Load the image you built in ./image folder on your node.

Use the following command to start the exporter.

docker run -d \
-p 30108:30108 \
--privileged=true \
--pid=host \
-e ENV_NODE_NAME={nodeName} \
cambricon-mlu-exporter:v2.0.14

Then use the following command to get the metrics.

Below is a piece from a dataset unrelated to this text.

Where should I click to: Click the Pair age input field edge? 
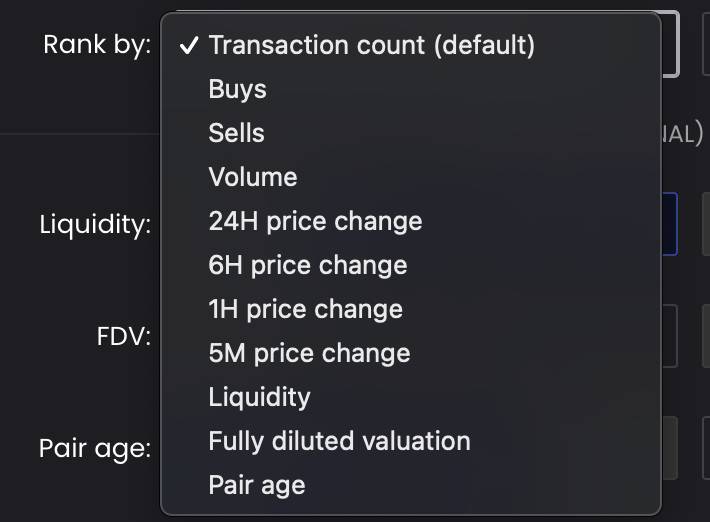tap(670, 448)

curl localhost:30108/metrics

If you want to configure command args by yourself , see the following example:

docker run -d \
-p 30108:30108 \
-v examples/metrics.yaml:/etc/mlu-exporter/metrics.yaml \
--privileged=true \
--pid=host \
cambricon-mlu-exporter:v2.0.14 \
mlu-exporter \
--metrics-config=/etc/mlu-exporter/metrics.yaml \
--metrics-path=/metrics \
--log-level=info \
--port=30108 \
--hostname=hostname \
--metrics-prefix=mlu \
--collector=cndev \
--collector=host

Command Args Description

arg	description
collector	collector names, cndev by default
env-share-num	vf numbers under env share mode, should set virtual-mode to env-share
hostname	machine hostname, or env:"ENV_NODE_NAME"
log-level	set log level: trace/debug/info/warn/error/fatal/panic" default:"info"
metrics-config	configuration file of MLU exporter metrics
metrics-path	metrics path of the exporter service
metrics-prefix	prefix of all metric names
port	exporter service port
virtual-mode	virtual mode, default "", support env-share
push-gateway-url	If set, metrics with push enabled will push to this server via prometheus push gateway protocol
push-interval-ms	numbers of metrics push interval in milliseconds, minimum 100, default 500
push-job-name	metrics push job name, default mlu-push-monitoring
cluster-name	cluster name, add cluster label for metrics push
xid-error-metric-name	xid error metric name, push to push gateway immediately when xid event occurs
xid-error-retry-times	retry times for push xid error metric failed
log-file-for-xid-metric-failed	log file to record xid information when push failed, should set related volume mount in `examples/cambricon-mlu-exporter-ds.yaml` for log collection

available collectors:

cndev: collects basic MLU metrics
podresources: collects MLU usage metrics in containers managed by Kubernetes. For Kubernetes lower than 1.15, make sure KubeletPodResources feature gate is enabled by setting the feature-gates kubelet option in your kubelet configuration.
host: collects host machine metrics

And set the metrics configuration file passed by your metrics-config arg as you like, see examples/metrics.yaml for an example.

Kubernetes And Prometheus

Load the image you built in ./image folder on your node.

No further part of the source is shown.